Machine learning has been one of the top tech new topics in recent months and is now being widely applied to businesses. Briefly, machine learning (ML) is an application of AI (artificial intelligence) that allows systems to learn and improve without being directly programmed. Focussing on the development of computer programs that can access data in order to learn autonomously, machine learning is being used by Google on its AI Platform which is bringing all its services, from data preparation to the training, tuning, deploying, collaborating and sharing of machine learning models.
Today ML has the ability to compute vast quantities of data and to collect metrics while developing more intelligent algorithms that will be able to perform complex tasks. Take Periscope Data which is invested in taking machine learning and AI to evolve into a deeper evolution of data analysis and access where humans and machines in what is a quickly evolving business culture today. Where real-time intelligence for complex decision-making is crucial for businesses today, that forecasting the performance of the markets in future years will be best accomplished with ML over human force.
There are challenges with the integration of AI within businesses which are often resistant to change. For instance, there needs to be a prioritization of IT applications over IT architecture where companies ought to stop separating digital from AI and instead think of their desegregation. Employee engagement with AI has recently been shown to increase performance and retention in the same way that the Internet Of Things (IoT) has also demonstrated similar advantages. Additionally, AI can function to promote a healthier work culture as TechRepublic recently reported that by analyzing email conversations and biometric data, companies can more easily promote a sense of belonging among employees, identify red flags, and create an engaging work environment.
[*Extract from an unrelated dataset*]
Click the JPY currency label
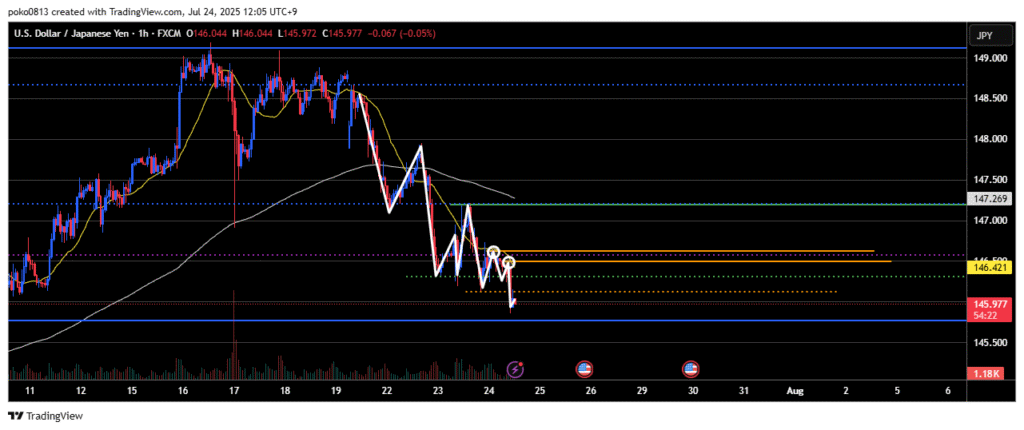The height and width of the screenshot is (430, 1024). [x=984, y=33]
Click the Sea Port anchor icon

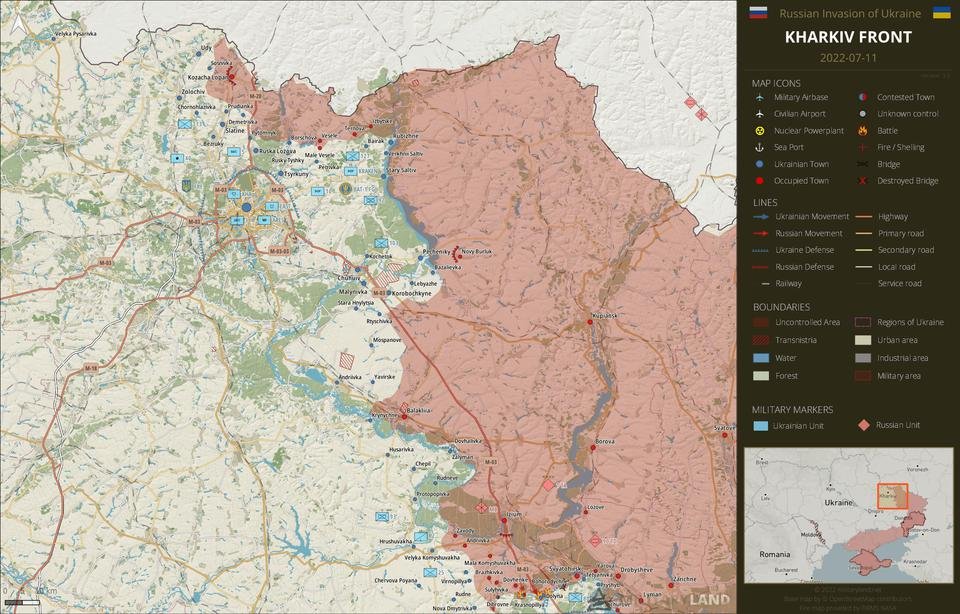760,148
In fact, ML has been used across various disciplines from healthcare to education and it is showing no sign of slowing down. What is clear from the advantages of using AI within the business is that a majority of companies are actively working on a roadmap for handling data (68 percent), yet only 11 percent of these companies have completed this task. The models which are the most successful today are those which allow certain tasks to be taken over by AI whereby machine learning can acquire more information from and predict consumer behavior. Current ML models allow for rapid iteration of data and they deliver quick, reliable data sets which impact directly on the culture of work for businesses involved in any sort of real-time analytics, data integration and management, sales/revenue forecasting, and personal security and data processing.
As machine learning has provoked worries in many quarters that our jobs will be replaced by AI, the reality is that machine learning is already merely allowing humans to get on with the more interesting facets of their jobs as AI slogs away at the more mundane aspects of operations such as data mining. It's time for us to embrace machine learning for what it offers us instead of worrying what it might take away. In the end, we can look to ML as a time-saving device that allows humans to explore their more creative ambitions while ML is in the background crunching numbers and generally taking on the more mundane tasks.